Segment Start: Extracted entries

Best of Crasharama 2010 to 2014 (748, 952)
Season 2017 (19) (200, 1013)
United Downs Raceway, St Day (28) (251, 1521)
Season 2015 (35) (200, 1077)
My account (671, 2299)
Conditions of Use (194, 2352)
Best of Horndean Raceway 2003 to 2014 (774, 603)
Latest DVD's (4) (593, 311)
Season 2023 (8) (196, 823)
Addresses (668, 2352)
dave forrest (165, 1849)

Segment End: Extracted entries

Problem requirements >>
Please write out exactly the line containing "Best of Horndean" and every line after it through the end of the records, nothing more.

Expected answer >>
Best of Horndean Raceway 2003 to 2014 (774, 603)
Latest DVD's (4) (593, 311)
Season 2023 (8) (196, 823)
Addresses (668, 2352)
dave forrest (165, 1849)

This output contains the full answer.